I've got an array of functions and looking for a concise way to call each one in order.

fns = [
    function a() { console.log('a') },
    function b() { console.log('b') },
    function c() { console.log('c') },
]

this works:

fns.map(function (f) { f() })

and so does this:

fns.map(function (f) { Function.call.call(f) })

however this raises a TypeError:

fns.map(Function.call.call)

Why doesn't the latter example work?

Answer 1

for (var i = 0, len = fns.length; i < len; i++) {
    fns[i].call();
};

Here's the working fiddle.

Use Function.prototype.call and Function.prototype.apply as above to call a function. With call and apply you can pass execution scope and arguments to the function call. If you don't need that, you can simply do:

for (var i = 0, len = fns.length; i < len; i++) {
        fns[i]();
};

About your code:

Array.prototype.map is a function that takes callback and scope as parameters. In the first two examples, you are using an anonymous function as the callback and you call the parameter passed to it automatically by Array.prototype.map. To expand, your code is the equivalent of this:

function single(element) {
   element();
};
fns.map(single);

So the above is entirely correct.

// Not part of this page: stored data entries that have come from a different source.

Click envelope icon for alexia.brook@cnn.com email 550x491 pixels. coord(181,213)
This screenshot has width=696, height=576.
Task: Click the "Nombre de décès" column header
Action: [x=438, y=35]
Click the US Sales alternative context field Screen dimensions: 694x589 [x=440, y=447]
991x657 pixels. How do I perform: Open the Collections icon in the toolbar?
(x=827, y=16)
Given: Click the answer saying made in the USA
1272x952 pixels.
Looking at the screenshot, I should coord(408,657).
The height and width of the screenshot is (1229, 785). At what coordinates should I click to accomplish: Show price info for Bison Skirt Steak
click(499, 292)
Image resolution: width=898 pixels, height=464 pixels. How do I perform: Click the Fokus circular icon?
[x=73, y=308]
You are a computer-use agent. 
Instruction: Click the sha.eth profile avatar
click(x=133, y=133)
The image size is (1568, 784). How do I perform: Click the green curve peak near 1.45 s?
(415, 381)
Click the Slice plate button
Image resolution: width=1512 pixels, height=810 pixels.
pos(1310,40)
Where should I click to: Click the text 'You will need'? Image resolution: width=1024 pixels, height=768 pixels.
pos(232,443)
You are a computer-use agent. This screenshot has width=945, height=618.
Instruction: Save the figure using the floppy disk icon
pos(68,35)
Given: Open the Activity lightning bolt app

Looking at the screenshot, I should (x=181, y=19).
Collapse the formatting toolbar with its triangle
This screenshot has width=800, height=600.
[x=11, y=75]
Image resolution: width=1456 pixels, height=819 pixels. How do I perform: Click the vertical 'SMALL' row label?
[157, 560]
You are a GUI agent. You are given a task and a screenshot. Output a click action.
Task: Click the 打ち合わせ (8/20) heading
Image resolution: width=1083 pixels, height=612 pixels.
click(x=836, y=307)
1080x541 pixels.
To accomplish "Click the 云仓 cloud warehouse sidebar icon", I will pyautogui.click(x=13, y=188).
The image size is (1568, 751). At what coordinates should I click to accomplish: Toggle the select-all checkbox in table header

Following the same principle by using Function.call.call, you are calling the function f passed as a parameter by map.

But in your third example you are forcing a direct call via Function.call.prototype.call, however in this case, f no longer gets passed as a parameter, which means your Function.call.call will attempt to call undefined, hence you get the TypeError. When you put Function.call.call inside map(), you are NOT passing a callback as an argument.

The call will be immediately. Function.call.call is the exact same thing as Function.call.call(), or Function.call.call(undefined), which will be immediately evaluated when used as you did in your third example.